The question isn't whether we'll have to learn to live without big personal motors running on cheap fossil fuels, it's how that transition is going to happen. It's change or die, with change and die becoming more likely the more tightly people hold on to what they grew up with and the more they act as flak producers for the firms which profit from inertia.

Your logic is fundamentally flawed, you're conflating the system of propulsion with the existence of the thing being propelled.

Renewable powered cars already exist - the infrastructure to support doesn't, but that simply about rolling out existing engineering: once cars are renewably powered there shouldn't be a problem.

Cities of course are a slightly different proposition, that's a question not just of pollution, but space, but I neither live not work in a city, so I don't give a fuck what those chair sniffing perverts do....
 
It's not simply a question of making the thing. Much as Capital would like to convince us it can fix this through selling us yet more shit, that's not real, it's PR. The batteries are unsustainable to produce, renewable energy requires huge amounts of steel and mined materials, the switchover in industrial production will itself be massively polluting , and electric simply isn't particularly functional in a wide range of circumstances from farming machinery to heavy haulage and cold weather so a huge amount of CO2 production will be baked in regardless. It's not some panacea for our ills especially given capitalism's need for continual growth.

The reality is that buying another couple of tons of mobile refined metal that needs to be renewed every few years, as Capital intended it, is in and of itself an unsustainable thing to do if:

 
Because they are roads not campsites. A couple hundred years ago you couldn't camp in the middle of them either, because they were full of horses and carts.
Yes roads. Not free parking spaces. And your dumb comparison with a couple of hundred years ago has backfired catastrophically because most roads were pretty much empty apart from the odd cart.
And front gardens weren't paved over to make way for yet more parking space.
 
Pretty sure horses and carts didn't line every street in town at all hours, there weren't as many of them for a start.

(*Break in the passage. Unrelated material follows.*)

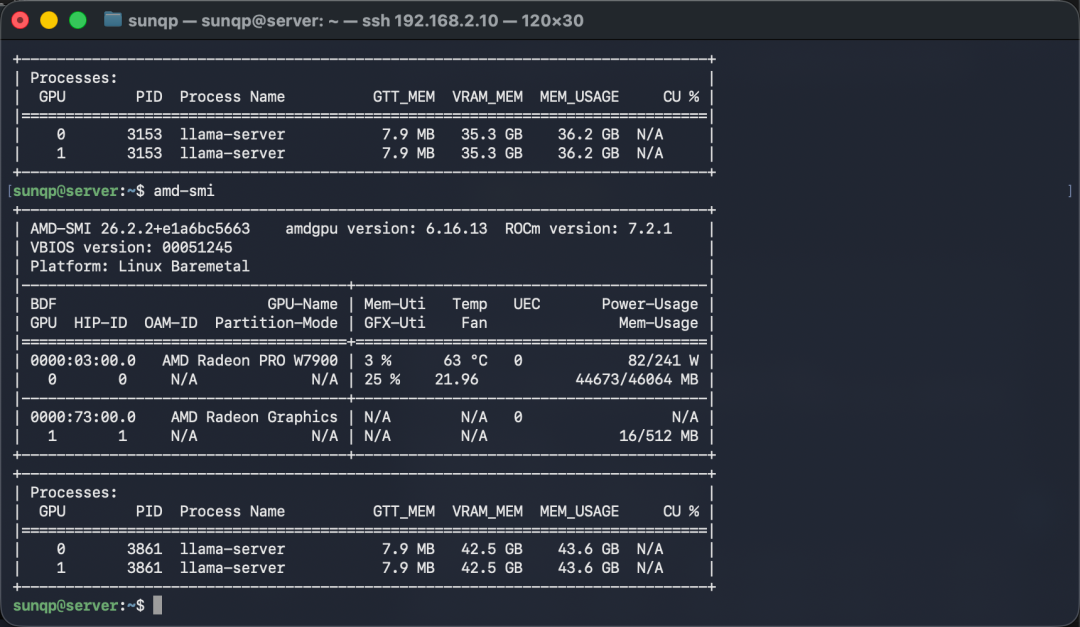Viewport: 1080px width, 627px height.
Task: Click the terminal cursor at the prompt
Action: [158, 605]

You couldn't camp on roads though, or randomly use the road for your hipster market stall or whatever. The use of road space has been regulated for centuries in favour of transport, which is what they have always been for.
 
Yes roads. Not free parking spaces. And your dumb comparison with a couple of hundred years ago has backfired catastrophically because most roads were pretty much empty apart from the odd cart.

Yes empty, set apart by the government for the exclusive use of transport, not for some random hipster glamping schemes.